Charles O'Reilly commented:
"Given the large sums paid to some senior executives, the total cost for
overpayment could be a big number - and, in some cases, significantly affect shareholder returns."
- CEO pay impacts subordinate turnover. The study found that CEOs serve as a key reference point for employees in determining whether their own pay is fair. If the CEO is overpaid, subordinates are more likely to leave. The turnover effect becomes more pronounced the farther away you get from CEO level. Even if an employee is overpaid relative to the market, they will have a greater propensity to leave if their CEO is overpaid by a larger percentage than they are.
James Wade said:
"CEO compensation impacts employee retention more than we realized. Our research found that CEO overpayment is related to turnover, which can have important long-term consequences. It is quite possible that those most likely to leave because of perceived unfairness are precisely those employees coming up in the organization that would eventually rise to the top management team level."
- CEO underpayment also cascades. The study found that CEO underpayment tends to get cascaded through an organization, with multiplying effects. If the CEO is underpaid more than you are, you are less likely to leave, but if the CEO is underpaid less than you are, you are more likely to leave. As James Wade put it, "underpaying a CEO could reduce turnover if subordinates are underpaid less than the CEO is underpaid."
- Notions of fairness are powerful. The study found that CEOs tend to be concerned with the perception of fairness. If the CEO is paid generously, they will typically use their influence to pay others generously as well. And, if they are seen as being underpaid, that will also have an effect.

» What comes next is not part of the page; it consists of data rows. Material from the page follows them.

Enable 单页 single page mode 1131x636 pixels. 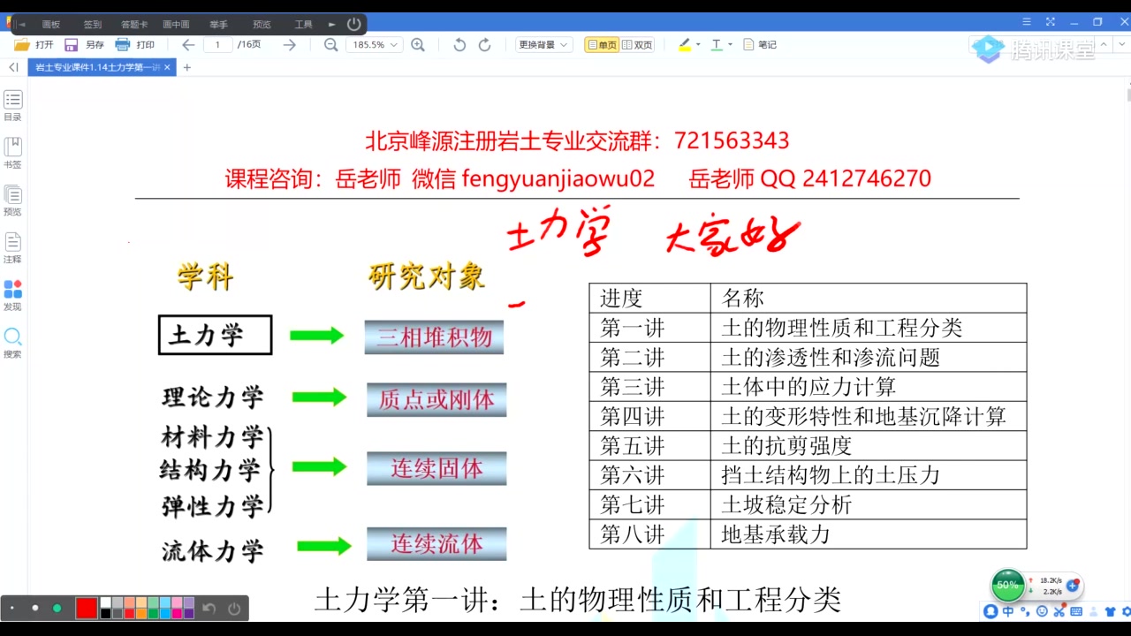click(x=600, y=44)
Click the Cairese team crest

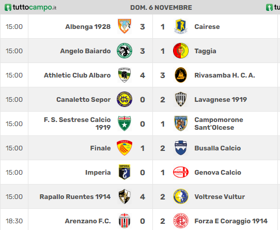coord(181,26)
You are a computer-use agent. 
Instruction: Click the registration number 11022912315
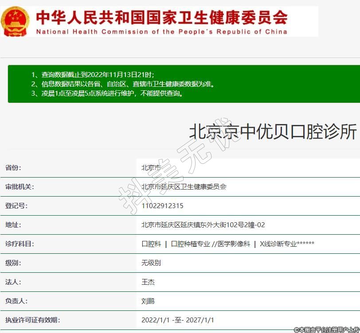coord(162,206)
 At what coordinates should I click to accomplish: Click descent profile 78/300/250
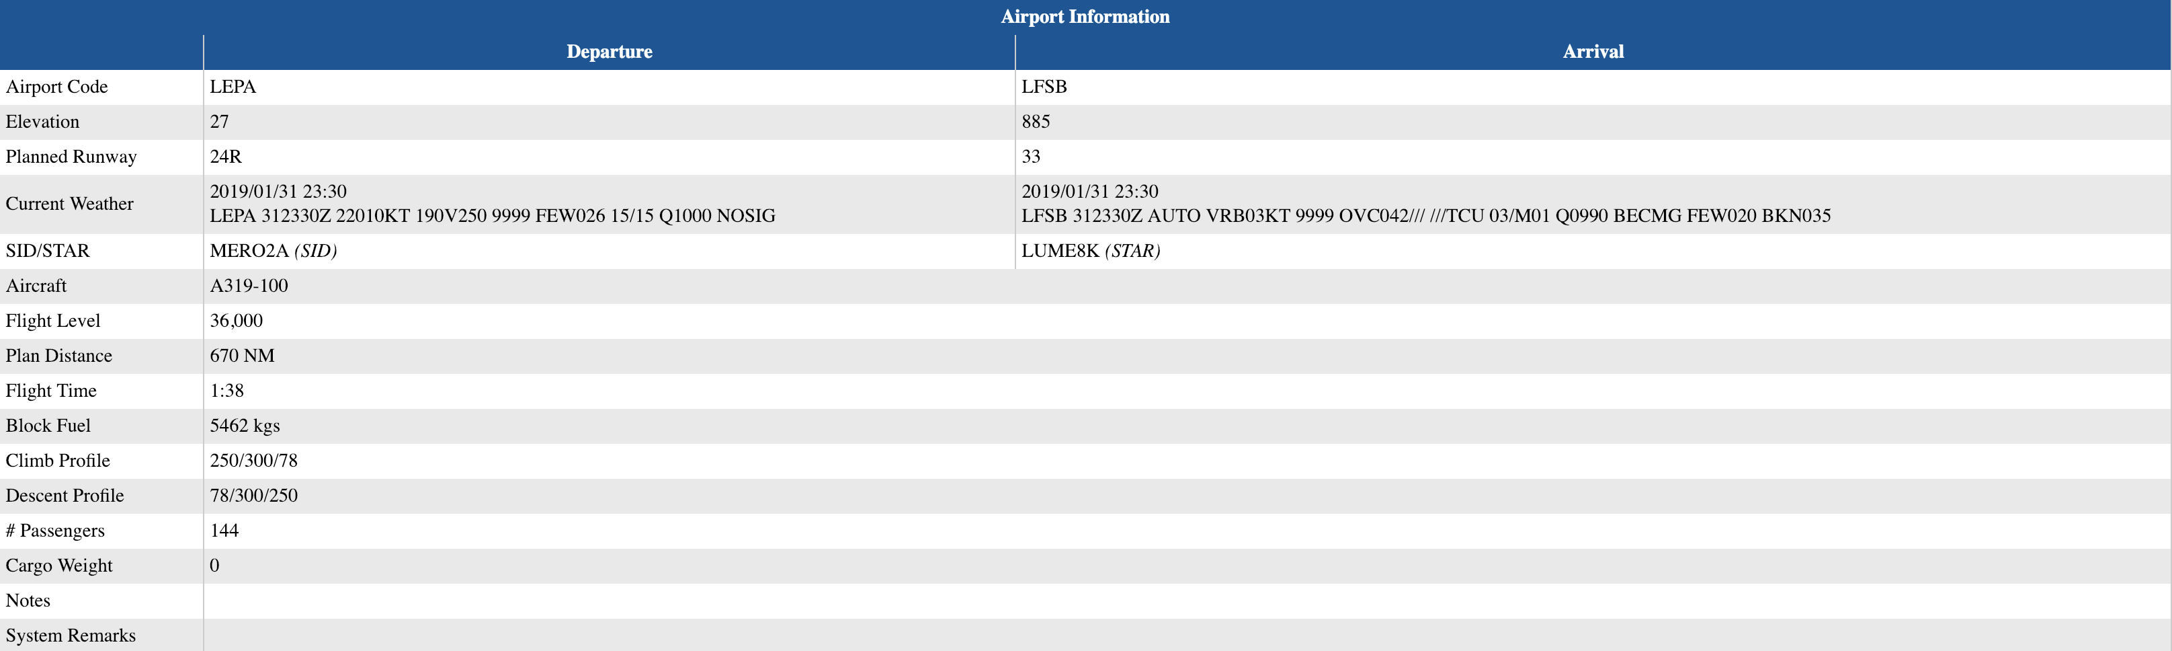(x=254, y=496)
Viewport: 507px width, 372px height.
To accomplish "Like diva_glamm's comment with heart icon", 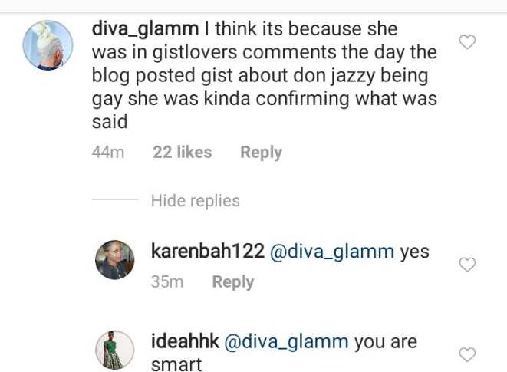I will point(467,41).
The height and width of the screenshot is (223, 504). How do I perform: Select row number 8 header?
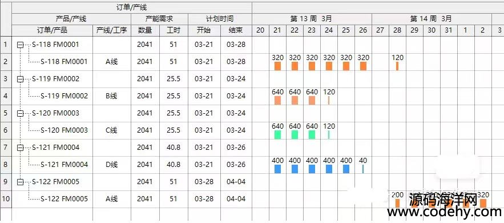(6, 165)
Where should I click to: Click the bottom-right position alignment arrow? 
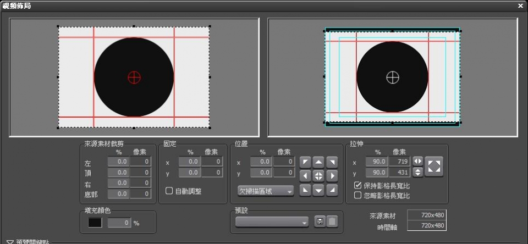pos(332,190)
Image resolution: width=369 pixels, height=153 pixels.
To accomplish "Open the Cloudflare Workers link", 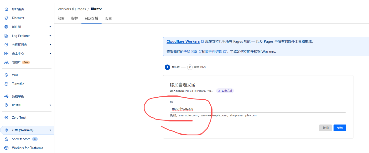I will [x=183, y=41].
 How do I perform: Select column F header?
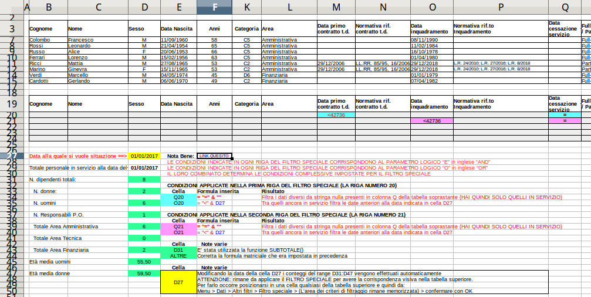[x=215, y=6]
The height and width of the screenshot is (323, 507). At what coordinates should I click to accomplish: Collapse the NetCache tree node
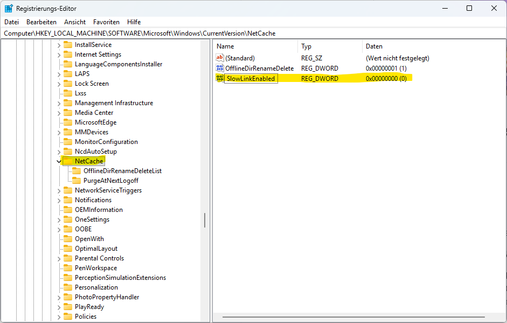pos(59,161)
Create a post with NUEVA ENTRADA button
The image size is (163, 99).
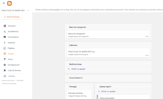12,17
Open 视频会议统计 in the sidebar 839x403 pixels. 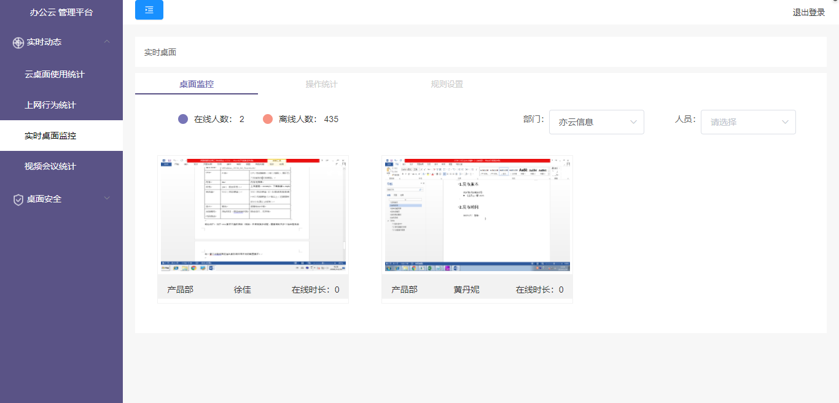coord(50,166)
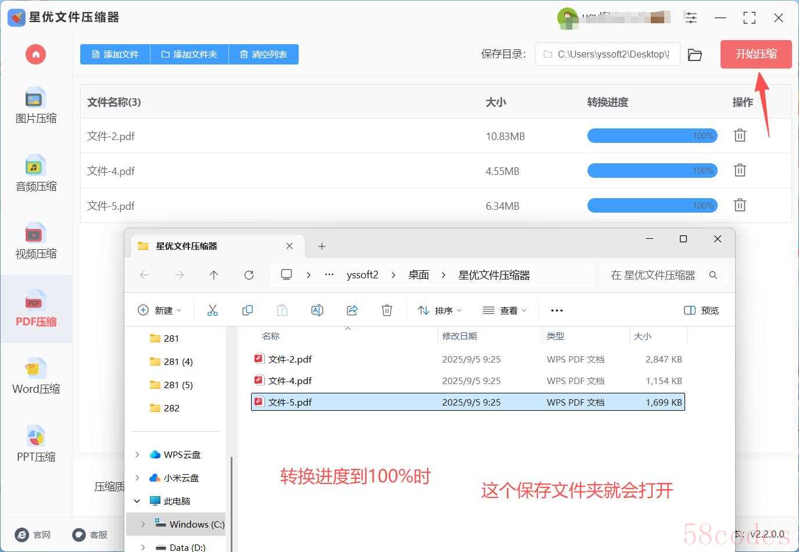Screen dimensions: 799x552
Task: Delete 文件-2.pdf using its trash icon
Action: (740, 136)
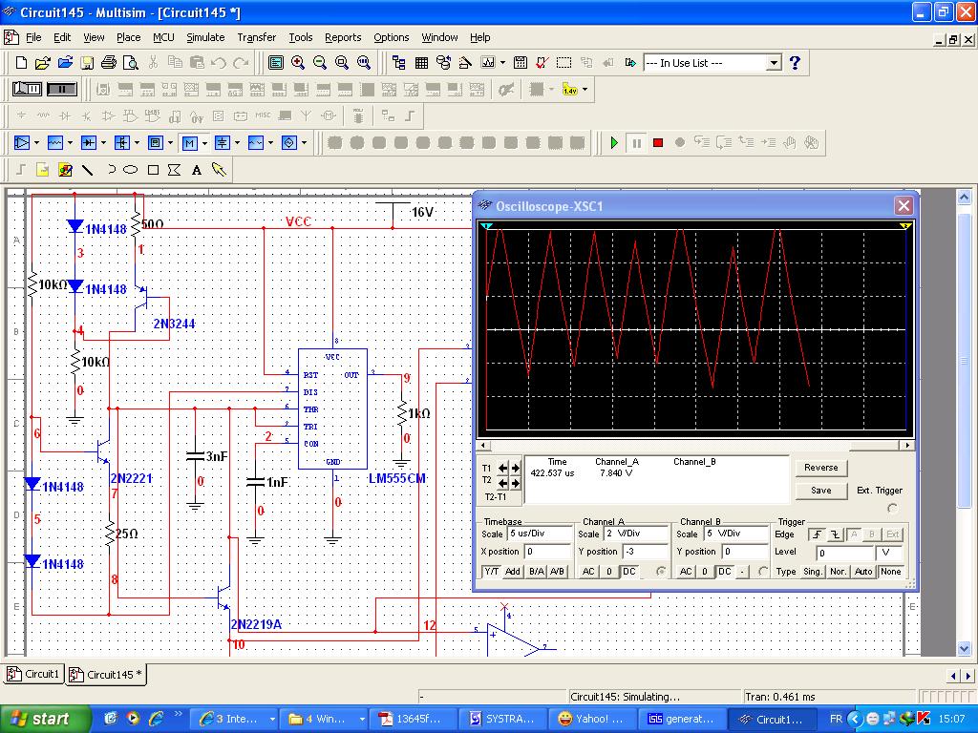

Timothy Pollock commented:
"Our research shows evidence that CEOs are concerned with fairness, and that they are likelier to share rewards than they are to share burdens. But this can be expensive and has the potential to hurt a firm's bench strength if the rewards aren't fully shared."
- Powerful CEOs pay employees more. CEOs who also serve as chairman of the board tend to pay their employees more. This effect is more pronounced at higher levels, but diminishes at lowers levels. The effect disappeared at Level 5 (division general managers), but was strong at Levels 2 - 4 (the top management team through the junior vice president ranks).